We conclude that substantial evidence supports the jury verdict on each of the challenged counts. In a nutshell, Little contends that he merely misunderstood the byzantine tax code. But Little is a British-trained barrister admitted to the New York Bar with a quarter-century of experience in complex international financial transactions who, for much of his life, has claimed German domicile for tax purposes. A reasonable juror could easily conclude that the failures of such a sophisticated professional to report his income to the IRS, including compensation from the Seggerman family, and to report foreign bank accounts into which his compensation was funneled, were willful acts. See United States v. MacKenzie, 777 F.2d 811, 818 (2d Cir. 1985) (permitting the inference of “knowledge of the law” from the “[d]efendants’ backgrounds,” including education). Similarly, Little's sophistication supports a conclusion that he was willfully misleading the Seggerman family's accountants when he informed them that the transfers from Lixam Proviso were merely “gifts from a kind benefactor from overseas” and not distributions.
For these reasons, we conclude that the evidence of willfulness was sufficient to support the verdict.
3. Jury Instructions
Little did not object to the jury instructions, so we review them for plain error. See United States v. Vilar, 729 F.3d 62, 70 (2d Cir. 2013).
First, Little challenges the “conscious avoidance” instructions on the failure to file return counts, the failure to file FBAR count, and the conspiracy count; and second, that the district court's instructions as to willfulness erroneously converted the standard into a reasonableness standard. Conscious avoidance instructions are permissible only when the defendant mounts a defense that he lacked “some specific aspect of knowledge required for conviction” and “a rational juror may reach the conclusion beyond a reasonable doubt that the defendant was aware of a high probability of the fact in dispute and consciously avoided confirming that fact.” United States v. Coplan, 703 F.3d 46, 89 (2d Cir. 2012) (citation and internal quotation marks omitted). Here, each predicate is met: Little defended himself by claiming ignorance of his obligations under the Tax Code and, because of Little's legal education and the relative straightforwardness of his obligations, a reasonable juror could conclude that Little was aware of a high probability that his actions were unlawful.
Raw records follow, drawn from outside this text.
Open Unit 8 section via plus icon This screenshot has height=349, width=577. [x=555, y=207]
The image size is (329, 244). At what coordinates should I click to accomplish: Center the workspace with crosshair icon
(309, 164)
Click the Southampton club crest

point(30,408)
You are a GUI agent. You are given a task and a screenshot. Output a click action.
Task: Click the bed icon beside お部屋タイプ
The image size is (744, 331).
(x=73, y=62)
Second, Little challenges the willfulness instruction. He contends that the permission the district court gave the jury to “consider whether the defendant's belief was actually reasonable as a factor in deciding whether he held the belief in good faith” converted the jury charge into a reasonableness instruction. But Little misreads the instruction by ignoring the context. The preceding sentence unambiguously rejects a reasonableness standard, warning the jury that “if you find that the defendant honestly believed that he was not required to file a return, even if that belief was unreasonable or irrational, then you should find him not guilty.” In context, the instruction does not run contrary to the statutory mens rea. Rather, the instruction strictly limits considerations of the defendant's reasonableness (or lack thereof) to whether it raises the inference of willfulness, a “factor” expressly approved by the Supreme Court. See Cheek, 498 U.S. at 203–04, 111 S.Ct. 604 (“[T]he more unreasonable the asserted beliefs or misunderstandings are, the more likely the jury will ․ find that the [g]overnment has carried its burden of proving knowledge.”)
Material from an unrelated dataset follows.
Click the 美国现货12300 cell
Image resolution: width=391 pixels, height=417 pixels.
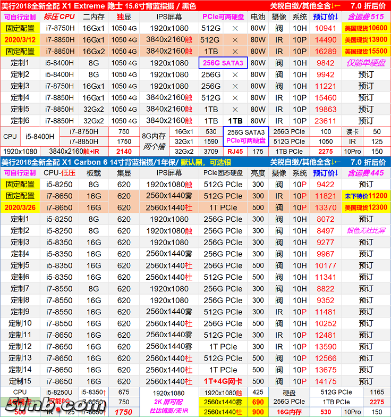coord(366,208)
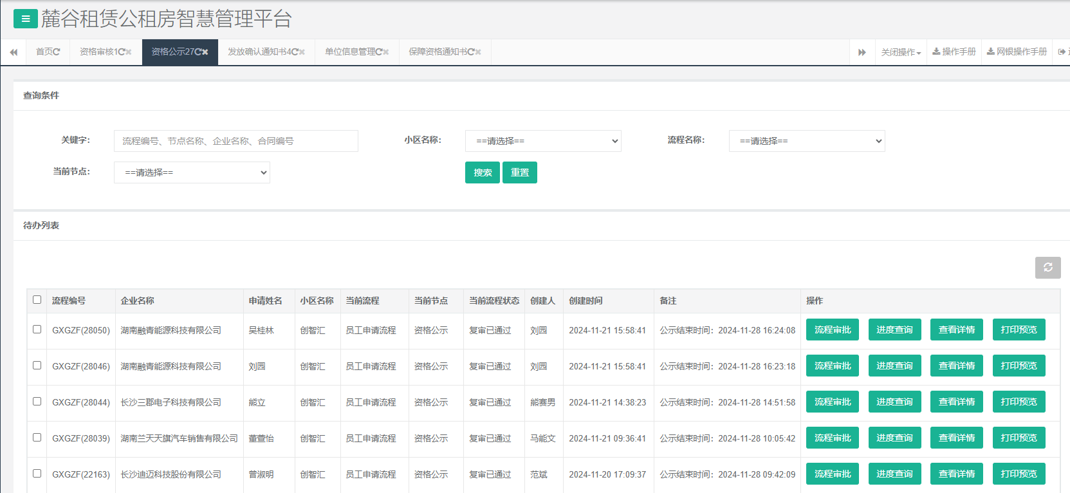Close the 资格审核1 tab with its X

tap(129, 52)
For these reasons, we conclude that the jury instructions were proper.
Little next argues that the counts of failure to file were improperly joined in the indictment. “Tax counts can properly be joined with non-tax counts where it is shown that the tax offenses arose directly from the other offenses charged. The most direct link possible between non-tax crimes and tax fraud is that funds derived from non-tax violations either are or produce the unreported income.” United States v. Turoff, 853 F.2d 1037, 1043 (2d Cir. 1988) (cleaned up). Little's contention is that the failure-to-file counts had nothing directly to do with the broader Seggerman conspiracy.
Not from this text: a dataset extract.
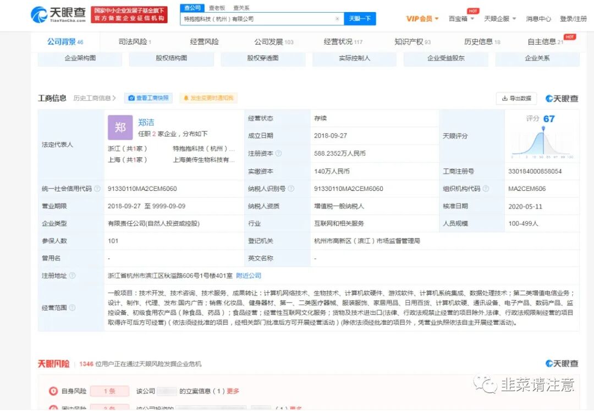Open the VIP会员 dropdown menu

[421, 18]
But the indictment and record belie that contention. Little was charged with failure to file tax returns for the years in which he received payments from the Seggermans for his role in the scheme. Moreover, Little received such income, in part, through the bank account for which he failed to file an FBAR. We therefore conclude that the charges were properly joined and the district court appropriately exercised its discretion when it denied Little's motion to sever.
5. Restitution Order
Finally, the district court did err in its restitution order. For convictions of offenses defined in Title 26 of the United States Code, courts lack the statutory authority to order restitution that begins immediately upon judgment. See United States v. Adams, 955 F.3d 238, 250 (2d Cir. 2020) (citing 18 U.S.C. §§ 3663(a), 3663A). Hence, the $134,449.71 ordered as restitution for Little's failure to file tax returns in violation of 26 U.S.C. § 7203 is ultra vires. While we have sometimes, in similar cases, exercised our power to modify a judgment to impose restitution as a condition of supervised release, see Adams, 955 F.3d at 250–51, we decline to do so here. The district court calculated Little's restitution obligation by applying the 20% rate provided for in Section 2T1.1(c)(2)(a) of the Sentencing Guidelines to Little's earnings between 2005 and 2010. Since then, however, the governments of the United States and the United Kingdom have apparently agreed that the United States may tax Little's business income only up to September 2008. Accordingly, we conclude that the proper course under these circumstances is to vacate that part of the restitution order relating to Little's failure to file tax returns and remand this case for the district court to assess in the first instance what effect, if any, this agreement might have on the amount of restitution owed to the United States. The balance of the restitution order—the $4,218,140.00 for which Little is one of the jointly and severally liable coconspirators—is affirmed.1
We have considered the remainder of Little's arguments and find them to be without merit. For the foregoing reasons, we AFFIRM the judgment of conviction, except for the order of restitution, which we AFFIRM IN PART and VACATE IN PART and REMAND for further proceedings.
1. We reject Little's argument that this restitution obligation must be apportioned among the coconspirators. The decision whether to apportion or hold the coconspirators jointly and severally liable is committed to the discretion of the trial court. See United States v. Nucci, 364 F.3d 419, 422 (2d Cir. 2004) (citing 18 U.S.C. § 3664(h)).